As the COVID-19 pandemic spreads across the United States, there is considerable uncertainty about its economic impact. Emerging trends indicate that many who were financially insecure before this public health crisis are at risk for a precipitous decline into poverty. As governments require indefinite closures of schools and non-essential businesses, the number of American workers filing unemployment claims has skyrocketed, with over 20 million newly unemployed in the last month.
Zachary Parolin and RSF grantee Christopher Wimer (Columbia University) have published a new policy brief that suggests how the pandemic might increase poverty levels in the United States. The researchers utilize an innovative method to forecast poverty rates in the United States using the Supplemental Poverty Measure. Their projections demonstrate that if unemployment rates rise to 30 percent, the American poverty rate could increase to 18.9 percent (an increase of 21 million people), the highest recorded poverty rate since 1967. A 30% unemployment rate could also mean that the number of U.S. residents living in deep poverty would rise from around 13 million to 23 million.

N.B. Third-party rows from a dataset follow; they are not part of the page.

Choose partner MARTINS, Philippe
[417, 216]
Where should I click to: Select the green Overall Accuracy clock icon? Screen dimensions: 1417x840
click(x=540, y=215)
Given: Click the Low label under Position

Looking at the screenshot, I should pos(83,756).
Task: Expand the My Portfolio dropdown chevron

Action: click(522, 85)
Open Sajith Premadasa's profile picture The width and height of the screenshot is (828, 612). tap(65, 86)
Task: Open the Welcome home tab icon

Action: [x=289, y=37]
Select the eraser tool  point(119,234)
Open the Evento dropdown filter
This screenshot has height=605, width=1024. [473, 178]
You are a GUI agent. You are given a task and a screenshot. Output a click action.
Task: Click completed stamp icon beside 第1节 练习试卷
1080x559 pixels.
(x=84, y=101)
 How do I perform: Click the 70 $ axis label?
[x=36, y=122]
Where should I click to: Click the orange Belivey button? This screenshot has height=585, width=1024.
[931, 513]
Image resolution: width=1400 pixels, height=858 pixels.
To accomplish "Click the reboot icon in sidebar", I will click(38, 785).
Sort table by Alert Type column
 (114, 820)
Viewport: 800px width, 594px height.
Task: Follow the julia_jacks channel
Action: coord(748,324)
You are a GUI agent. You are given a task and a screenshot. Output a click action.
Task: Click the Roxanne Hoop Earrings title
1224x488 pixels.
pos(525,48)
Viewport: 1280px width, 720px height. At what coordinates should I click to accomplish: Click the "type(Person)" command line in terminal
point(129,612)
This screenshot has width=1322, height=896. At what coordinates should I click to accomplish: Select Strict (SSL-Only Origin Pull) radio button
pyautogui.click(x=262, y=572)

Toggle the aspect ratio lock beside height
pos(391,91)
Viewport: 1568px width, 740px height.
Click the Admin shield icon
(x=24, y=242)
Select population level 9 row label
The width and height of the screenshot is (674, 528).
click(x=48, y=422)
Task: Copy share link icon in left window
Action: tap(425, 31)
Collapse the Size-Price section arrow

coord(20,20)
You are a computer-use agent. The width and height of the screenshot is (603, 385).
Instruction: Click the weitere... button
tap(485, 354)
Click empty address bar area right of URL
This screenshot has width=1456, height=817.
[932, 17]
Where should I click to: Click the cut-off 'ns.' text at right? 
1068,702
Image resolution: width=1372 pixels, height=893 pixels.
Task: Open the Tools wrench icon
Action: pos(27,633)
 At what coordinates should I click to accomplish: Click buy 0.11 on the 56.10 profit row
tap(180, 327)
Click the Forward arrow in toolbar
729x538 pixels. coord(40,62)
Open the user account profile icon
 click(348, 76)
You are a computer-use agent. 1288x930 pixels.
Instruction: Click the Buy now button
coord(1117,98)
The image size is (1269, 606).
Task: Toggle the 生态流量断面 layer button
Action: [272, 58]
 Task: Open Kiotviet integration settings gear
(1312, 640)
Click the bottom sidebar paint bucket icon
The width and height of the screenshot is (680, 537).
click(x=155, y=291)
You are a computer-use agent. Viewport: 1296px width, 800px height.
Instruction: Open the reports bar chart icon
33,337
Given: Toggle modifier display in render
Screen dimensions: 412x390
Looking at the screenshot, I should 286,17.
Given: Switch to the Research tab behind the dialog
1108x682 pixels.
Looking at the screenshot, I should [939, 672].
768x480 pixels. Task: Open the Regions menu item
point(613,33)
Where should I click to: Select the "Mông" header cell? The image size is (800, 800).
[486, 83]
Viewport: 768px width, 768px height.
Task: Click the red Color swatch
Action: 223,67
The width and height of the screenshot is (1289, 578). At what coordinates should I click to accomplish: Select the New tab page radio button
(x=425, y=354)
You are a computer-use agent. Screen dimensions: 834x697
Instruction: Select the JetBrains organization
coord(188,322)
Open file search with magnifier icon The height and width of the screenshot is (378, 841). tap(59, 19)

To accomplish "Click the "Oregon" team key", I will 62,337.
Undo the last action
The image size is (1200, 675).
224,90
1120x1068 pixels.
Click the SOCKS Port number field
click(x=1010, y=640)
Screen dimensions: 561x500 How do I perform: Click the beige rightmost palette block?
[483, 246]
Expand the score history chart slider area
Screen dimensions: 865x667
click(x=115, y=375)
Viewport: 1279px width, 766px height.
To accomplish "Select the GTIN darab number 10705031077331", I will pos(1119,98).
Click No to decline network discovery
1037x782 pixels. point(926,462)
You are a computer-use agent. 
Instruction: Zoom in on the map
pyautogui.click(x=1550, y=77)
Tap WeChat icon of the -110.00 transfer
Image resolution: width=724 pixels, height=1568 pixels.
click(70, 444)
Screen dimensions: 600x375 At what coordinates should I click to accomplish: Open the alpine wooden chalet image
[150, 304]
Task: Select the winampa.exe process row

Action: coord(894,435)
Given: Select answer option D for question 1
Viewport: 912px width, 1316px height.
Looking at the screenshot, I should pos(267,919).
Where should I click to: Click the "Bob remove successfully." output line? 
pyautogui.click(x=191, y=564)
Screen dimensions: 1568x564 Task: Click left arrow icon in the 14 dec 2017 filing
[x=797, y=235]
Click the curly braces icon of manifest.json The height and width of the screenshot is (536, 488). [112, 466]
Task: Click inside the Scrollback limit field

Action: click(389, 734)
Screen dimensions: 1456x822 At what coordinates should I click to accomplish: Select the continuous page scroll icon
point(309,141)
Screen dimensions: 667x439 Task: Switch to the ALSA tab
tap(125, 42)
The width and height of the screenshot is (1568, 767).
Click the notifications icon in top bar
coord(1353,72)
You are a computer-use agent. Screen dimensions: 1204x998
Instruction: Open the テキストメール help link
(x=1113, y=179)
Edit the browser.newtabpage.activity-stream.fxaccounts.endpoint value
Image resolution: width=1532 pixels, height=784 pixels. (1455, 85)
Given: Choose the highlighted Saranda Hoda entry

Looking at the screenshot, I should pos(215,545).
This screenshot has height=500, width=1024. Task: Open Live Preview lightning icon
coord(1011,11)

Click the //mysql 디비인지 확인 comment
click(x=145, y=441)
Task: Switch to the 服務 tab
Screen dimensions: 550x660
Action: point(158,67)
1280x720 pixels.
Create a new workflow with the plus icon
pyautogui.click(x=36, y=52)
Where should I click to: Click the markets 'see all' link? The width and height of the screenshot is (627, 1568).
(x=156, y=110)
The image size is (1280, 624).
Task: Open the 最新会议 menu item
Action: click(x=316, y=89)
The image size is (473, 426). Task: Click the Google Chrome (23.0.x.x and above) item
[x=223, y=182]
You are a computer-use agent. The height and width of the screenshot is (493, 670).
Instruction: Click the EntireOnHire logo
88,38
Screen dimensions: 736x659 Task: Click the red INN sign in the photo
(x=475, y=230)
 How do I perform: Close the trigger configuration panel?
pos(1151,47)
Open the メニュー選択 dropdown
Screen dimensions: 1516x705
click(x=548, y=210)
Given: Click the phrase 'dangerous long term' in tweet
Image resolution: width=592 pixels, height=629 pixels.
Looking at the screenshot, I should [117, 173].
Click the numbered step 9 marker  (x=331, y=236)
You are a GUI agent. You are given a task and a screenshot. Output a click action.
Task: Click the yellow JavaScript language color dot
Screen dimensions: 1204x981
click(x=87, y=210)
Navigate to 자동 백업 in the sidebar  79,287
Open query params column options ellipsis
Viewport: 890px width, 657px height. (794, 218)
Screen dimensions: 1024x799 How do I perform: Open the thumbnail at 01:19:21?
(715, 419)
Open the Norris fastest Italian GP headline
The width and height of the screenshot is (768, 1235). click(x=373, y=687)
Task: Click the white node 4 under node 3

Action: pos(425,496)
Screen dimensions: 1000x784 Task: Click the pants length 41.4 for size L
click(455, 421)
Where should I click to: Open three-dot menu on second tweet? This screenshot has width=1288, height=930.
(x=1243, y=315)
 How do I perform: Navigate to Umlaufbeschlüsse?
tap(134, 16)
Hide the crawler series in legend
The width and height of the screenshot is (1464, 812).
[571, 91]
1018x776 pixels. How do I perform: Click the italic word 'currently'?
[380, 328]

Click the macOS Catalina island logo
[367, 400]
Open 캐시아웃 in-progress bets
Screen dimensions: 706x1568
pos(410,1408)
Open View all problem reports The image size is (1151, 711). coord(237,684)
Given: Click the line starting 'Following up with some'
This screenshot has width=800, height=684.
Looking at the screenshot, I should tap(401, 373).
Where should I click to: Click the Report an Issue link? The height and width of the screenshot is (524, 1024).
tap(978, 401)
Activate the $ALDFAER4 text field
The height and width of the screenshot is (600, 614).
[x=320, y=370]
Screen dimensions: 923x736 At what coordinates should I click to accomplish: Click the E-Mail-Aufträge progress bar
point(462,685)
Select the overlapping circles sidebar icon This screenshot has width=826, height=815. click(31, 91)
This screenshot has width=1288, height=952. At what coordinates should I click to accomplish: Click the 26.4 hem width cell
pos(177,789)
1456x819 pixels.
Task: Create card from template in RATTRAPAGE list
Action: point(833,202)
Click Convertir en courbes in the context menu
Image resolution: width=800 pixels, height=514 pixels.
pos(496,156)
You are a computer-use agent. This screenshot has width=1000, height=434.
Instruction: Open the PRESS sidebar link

Parolin and Wimer’s projections predict poverty rates that could rival those of the Great Recession, with devastating consequences for marginalized and vulnerable populations. The pandemic has already disproportionately impacted African-Americans, who are the racial group most likely to die from COVID-19. Polin and Wimer’s research suggests that poverty rates among African-Americans are likely to rise twice as much as among whites. Children may also be seriously impacted; they are more likely to become poor, which will have a severe negative impact on their life outcomes, including future education, wages, and health. Working-age adults and Latinos could also face substantial increases in their poverty rates.
It is important to note that these estimates do not take into account the potential impact of the CARES Act, which directed cash payments of $1,200 per adult and $500 per child to many American families. In the future, the Center’s poverty rate forecasts will reflect this and other policy interventions. Racial disparities in poverty rates may be even more pronounced than originally predicted if unemployment is unevenly distributed along racial lines.
Christopher Wimer is a co-editor of the RSF book, Children of the Great Recession (2016). The foundation has supported Wimer’s research examining the societal impacts of economic downturns and intergenerational economic mobility. Zachary Parolin is a postdoctoral research scientist at Columbia University’s Center on Poverty & Social Policy.